Contrary to popular belief, cycle syncing is not when you and your friends get your periods at the same time. In reality, cycle syncing is the practice of tailoring your exercise regime to your current phase of the menstrual cycle. Sounds complicated? We’ll explain how this could benefit you. 
 
You may have experienced that through different times of the month, you perform like Serena Williams and other times your performance entails getting off of the sofa for more chocolate. That’s normal. And mostly down to hormones. 
 
Understanding your menstrual cycle is key to cycle syncing. (we covered this bit in last week's email). Once you're familiar with each phase of your menstrual cycle, you can lean into the exercises that will be most beneficial to you during these times. 

Period

Your progesterone and oestrogen levels are low, you may feel bloated and irritable. Be kind to yourself. Engage in more relaxing workouts like yoga, pilates or gentle strength workouts. This gentle approach can help nourish your body rather than push it even harder.

Follicular phase

Your energy levels may be rising again. Increase the weights and movement and start bringing some cardio into your workouts.

Ovulation

Ready to party! You may feel an increase in your libido but your energy levels are generally highest at this time of the month.

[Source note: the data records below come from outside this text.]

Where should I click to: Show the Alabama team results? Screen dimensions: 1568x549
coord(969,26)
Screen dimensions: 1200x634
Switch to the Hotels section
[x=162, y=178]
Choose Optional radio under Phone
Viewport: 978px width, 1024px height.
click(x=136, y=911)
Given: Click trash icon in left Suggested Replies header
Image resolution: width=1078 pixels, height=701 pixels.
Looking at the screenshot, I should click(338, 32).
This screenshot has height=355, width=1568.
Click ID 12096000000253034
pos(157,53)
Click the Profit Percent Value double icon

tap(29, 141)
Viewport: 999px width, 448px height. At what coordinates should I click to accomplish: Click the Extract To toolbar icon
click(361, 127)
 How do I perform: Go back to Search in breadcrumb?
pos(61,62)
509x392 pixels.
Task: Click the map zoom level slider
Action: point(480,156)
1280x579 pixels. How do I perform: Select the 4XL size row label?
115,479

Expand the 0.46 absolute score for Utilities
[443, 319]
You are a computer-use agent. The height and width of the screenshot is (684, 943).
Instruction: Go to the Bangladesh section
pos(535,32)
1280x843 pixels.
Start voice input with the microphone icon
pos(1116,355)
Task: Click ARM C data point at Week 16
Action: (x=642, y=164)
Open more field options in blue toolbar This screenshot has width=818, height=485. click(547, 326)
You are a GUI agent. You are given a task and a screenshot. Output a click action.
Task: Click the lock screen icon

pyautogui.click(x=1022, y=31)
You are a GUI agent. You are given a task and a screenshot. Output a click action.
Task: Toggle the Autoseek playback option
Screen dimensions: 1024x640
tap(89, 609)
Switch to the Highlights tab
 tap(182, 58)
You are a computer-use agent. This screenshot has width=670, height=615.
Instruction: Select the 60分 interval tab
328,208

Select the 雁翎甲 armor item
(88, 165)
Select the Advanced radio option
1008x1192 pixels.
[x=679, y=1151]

This is when you could give it your all at aerobics, circuit training or even HIIT (should you feel so inclined).

Luteal phase

During this phase, your hormones are starting to take a hit (just like your muscles if you did CrossFit a few days prior) so it’s time to get back into the slow and restorative exercise like yoga and pilates again.

Tuning into your body and matching your exercise to your menstrual cycle can help you get the most out of your workouts but the results can vary and it’s important to take it in your own stride and listen to that wonderful body of yours.